American sports anchor (born 1984)

Cassidy Hubbarth (born September 19, 1984) is an American television anchor. Hubbarth formerly hosted ESPN2's NBA Tonight and also anchored ESPN's SportsCenter and College Football Live.

==Early life==
Hubbarth was born in the Chicago area to Emmeline and Gerry Hubbarth. Hubbarth is of Filipino descent from her mother Emmeline's side and of German and Irish descent from her father Gerry's side. Hubbarth is a native of Evanston, Illinois. She graduated from Evanston Township High School in 2003, where she was a three-sport athlete for four years. Hubbarth was a part of the 2002 ETHS State Championship high school soccer team. She attended the University of Illinois Urbana-Champaign for one year before receiving her Bachelor of Science degree from the Medill School of Journalism at Northwestern University.

==Career==
Hubbarth was a host and reporter for the Big Ten Network and Fox Sports South, prior to working for ESPN. She won a Southeast Emmy for Interactivity for her work on SEC Gridiron Live. She worked for Navteq, after graduation, as a traffic reporter and producer for WMAQ NBC5 Network in Chicago. She also worked at Intersport as a production assistant, associate producer and host.
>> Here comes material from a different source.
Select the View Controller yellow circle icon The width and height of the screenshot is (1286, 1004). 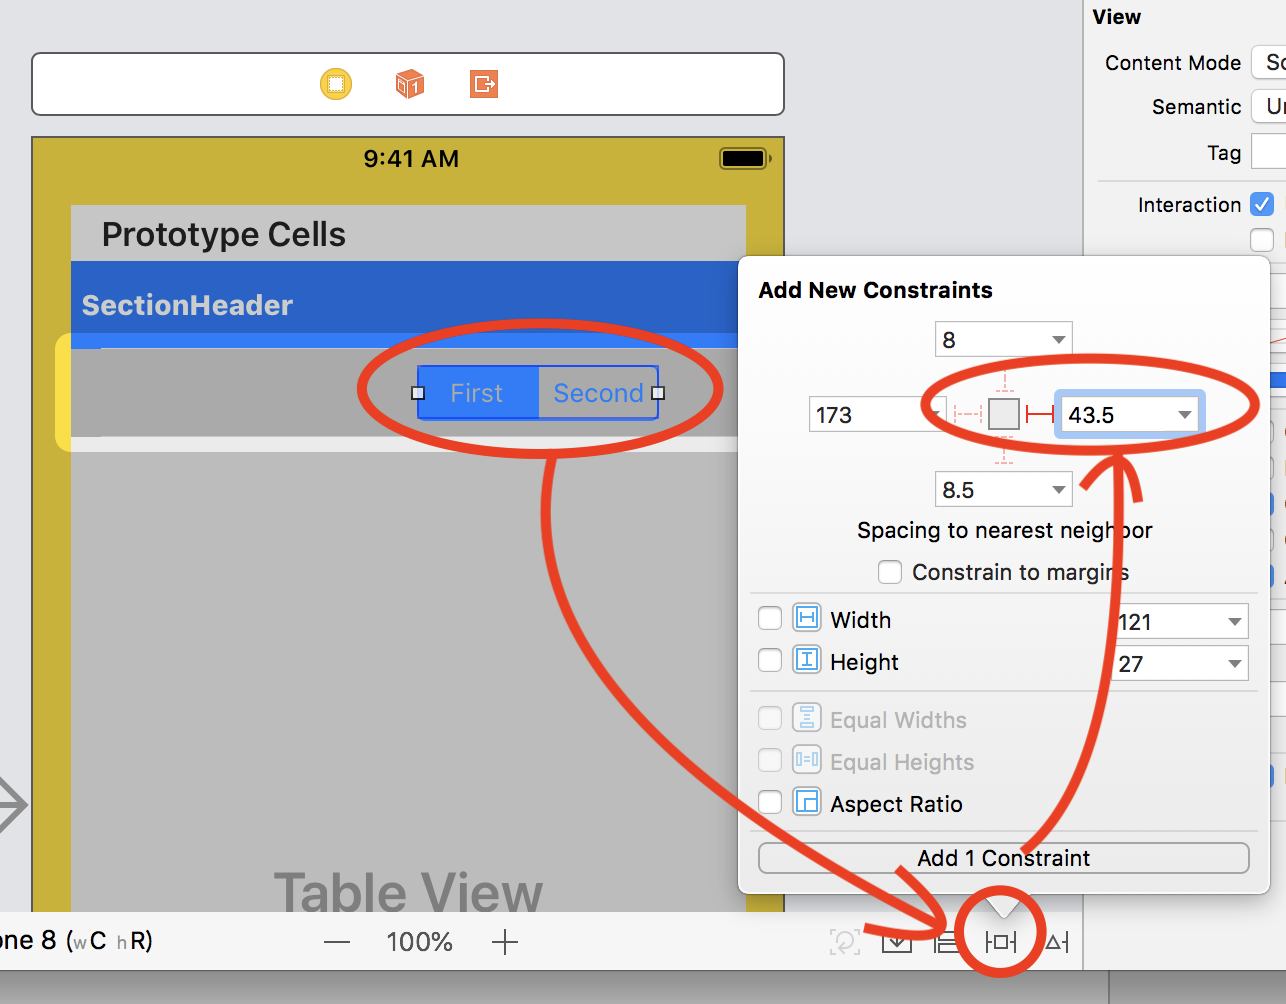coord(336,84)
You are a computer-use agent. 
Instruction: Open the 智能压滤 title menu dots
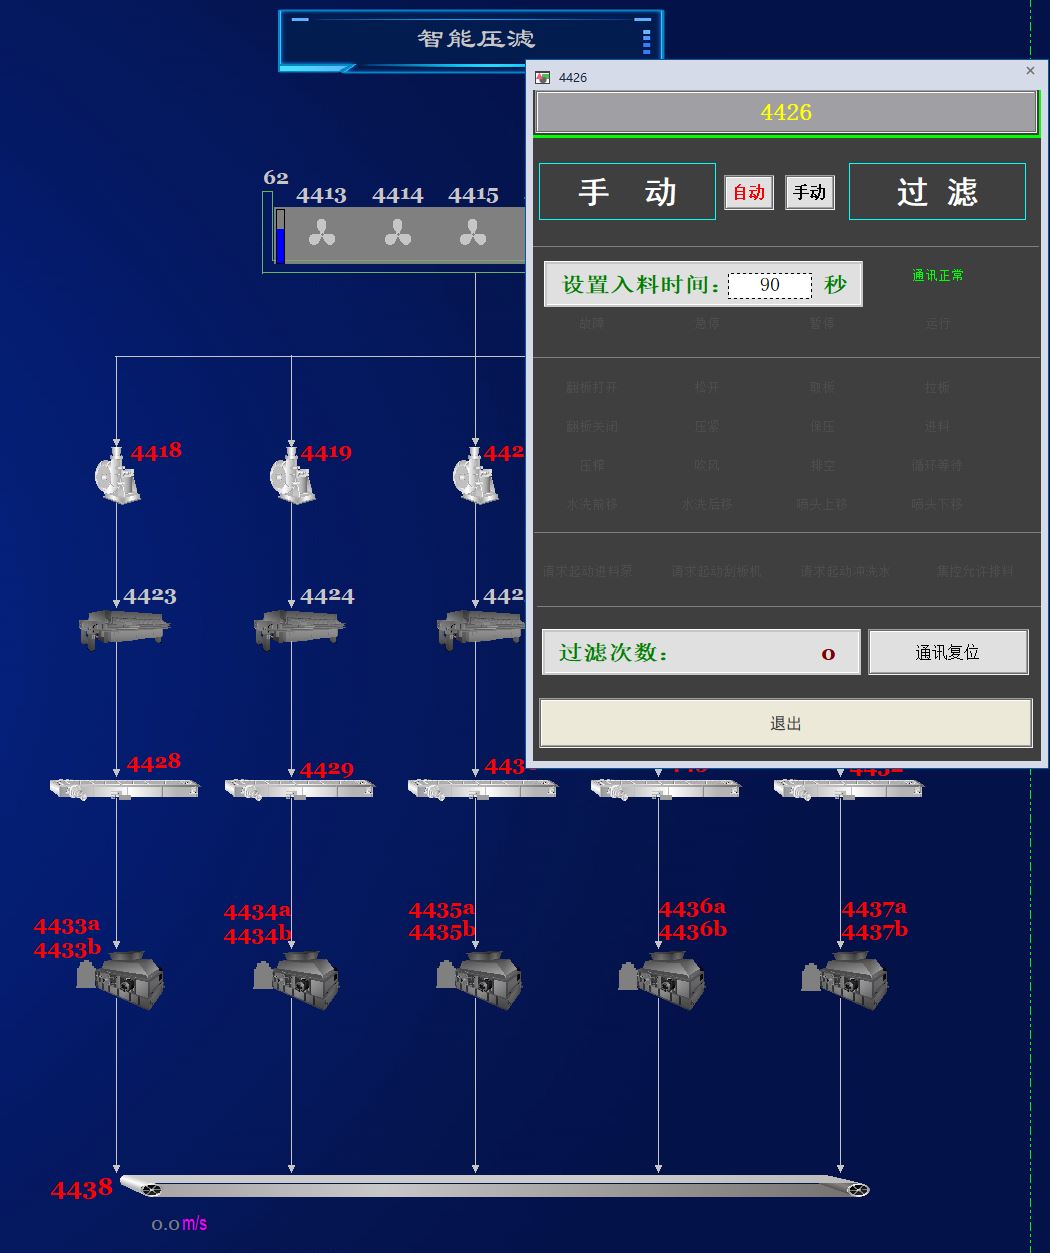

Hubbarth joined ESPN in August 2010 as a studio anchor and host for college football, college basketball and the NBA on ESPN3. She also hosted other exclusive ESPN3 broadcasts such as the Georgia Pro Day, the Baylor Pro Day and the Madden Bowl. Hubbarth became a full-time anchor for ESPN in March 2013. She has hosted various shows for the ESPN Networks, including: SportsCenter, NBA Tonight, the NBA Today podcast, Highlight Express, Numbers Never Lie, SportsNation, First Take, and others. In April 2025, Hubbarth left ESPN to join NBA on Prime Video.

==Personal life==
Cassidy is the youngest of three children. She is also a die-hard Chicago Bulls fan. She gave birth to a girl in December 2018.